CalSTRS has been criticized recently for its failure to crack down on alleged spiking. This issue became public after CalSTRS executives fired Scott Thompson, a whistle blower whom they claimed lowered a pension without authorization and refused to restore it. Pension administrators recently told the CalSTRS board they planned to establish a new unit to review questionable compensation cases,  regardless of SB 27’s fate.

Simitian, a Palo Alto Democrat, told me that the existing system that permits padding “isn’t fair to taxpayers and to most employees who aren’t in a position to have their incomes spiked and rely on pension systems to be solvent. The status quo undermines public support for appropriate pensions that retirees rely on.”
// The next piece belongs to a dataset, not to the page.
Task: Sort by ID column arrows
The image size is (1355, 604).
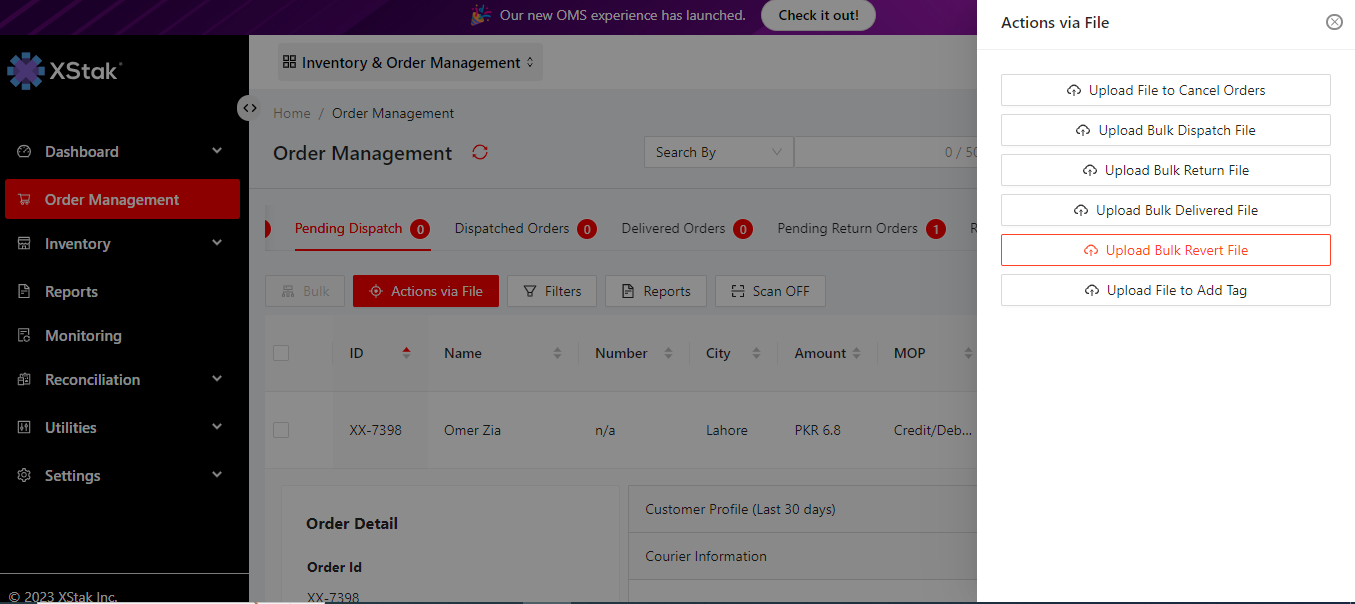Action: tap(406, 353)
A newly retired teacher last year earned an average pension of $49,000. Educators receiving six-figure pensions remain a small proportion of the 852,000 teachers and administrators served by CalSTRS, but the focus of public ire – or envy.

CalSTRS this month reported an impressive 23 percent return on investments for the year ending June 30, the best  in a quarter century. And it followed a 2010 return of 12.7 percent. But even so, CalSTRS, with $154 billion in assets, remains $25 billion below its peak in October 2007 – and only 70 percent funded. To become fully funded could require more than $2 billion in taxpayer subsidies, between additional school districts’ benefits contributions and the state general fund’s portion of retirement contributions.

Anti-spiking legislation, Simitian notes, “is the low-hanging fruit of pension reform. It should be easy.” He said he has not taken a position on the CalSTRS amendments.

Update: Education Week reports that other Legislatures are also curbing “double-dipping.”